By Ben Lawson  - bio | email

LUBBOCK, TX (KCBD) - Is a tax on soda the answer to a growing obese population?  A new study suggests it could help.  The study released just this week found the more people had to pay for soda, the less they drank it. So, we wanted to see if folks here agree.

"The more sugar, the more calories you're going to have in it," Covenant Health System Dietitian Allyson Click said.  That's why some say it's time to cut back on soda and other sugared drinks.

Different studies show these drinks can increase risks for obesity and diabetes; now a new study that followed more than 5,000 young people for 20-years suggests upping the cost could lower the risk. 
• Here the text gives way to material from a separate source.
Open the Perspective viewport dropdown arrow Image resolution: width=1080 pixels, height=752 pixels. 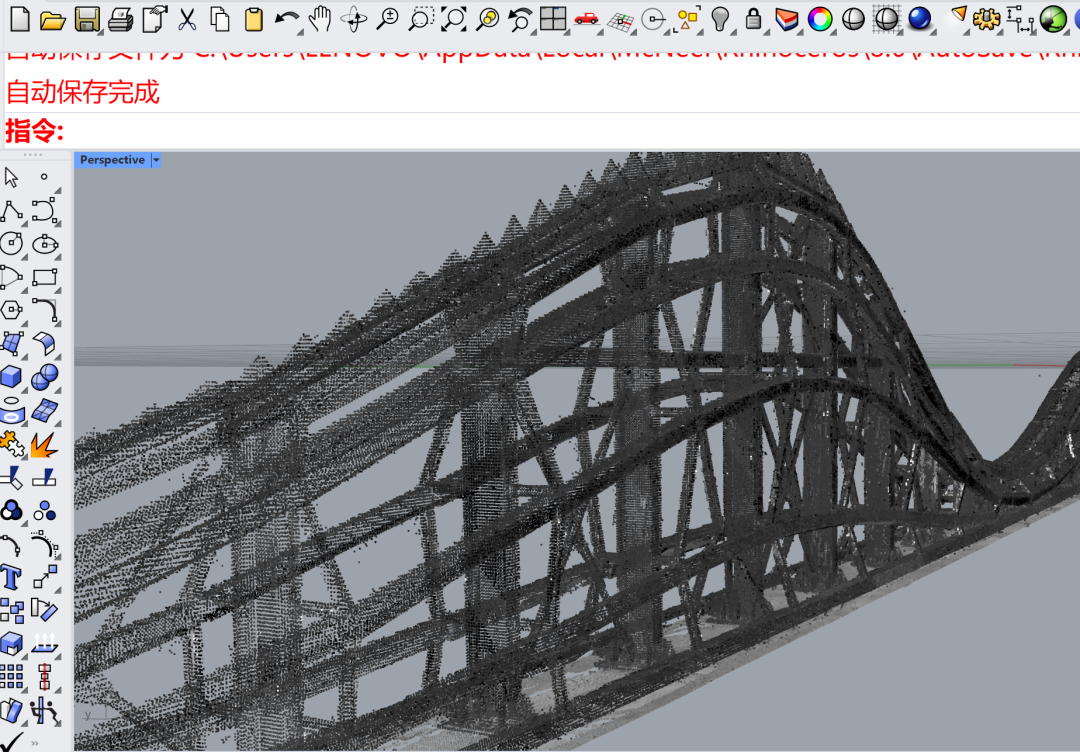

Click says the problem can be that people just don't realize how many calories they're swallowing. "A lot of times not, because you think if I'm not getting full, then I'm not actually getting calories from it," Click said. 

There's no doubt obesity is a problem. This year, it's estimated Texas will spend $15.6 billion  on health costs associated with obesity, but Click says a tax on sugared drinks is not the solution. "The tax in it of itself is not going to be what helps; somebody at some point has to make the decision the they're not going to drink a coke anymore," Click said. 

Crystal Garcia and Alexander Zapata say they don't' drink all that much soda. Still, they say if a tax were added to their drink, they'd cut-back.  "I don't even drink that much, so why drink something that gets too expensive," Garcia said. 

"I would probably stop drinking it for the idea of them taxing it," Zapata said. 

"If you're addicted to it, and you want it, you'll pay for it," Click said.  She says education is the key, which has been the focus of Texas law makers, including money for the Texas Bringing Healthy Back program.

Click says a lot of people know what's good and what's not; it's just a matter of choosing. "It's just a matter of realizing that there's a problem and choosing to change it. We look for so many quick fixes today and just want somebody else to fix our problems for us instead of taking ownership of our health," Click said. 

Click says soda can be part of a balanced diet, as long as it's in moderation. Also, she says switching to diet soda will save on calories and sugar.

If you're looking to stop drinking soda, Click suggests a partner who also wants to quit.  That way you'll hold each other accountable.  If you're looking to switch to diet, but aren't a fan of the taste, Click suggests mixing regular and diet soda at first.  She says you can gradually reduce the amount of regular soda per drink, until it's solely diet.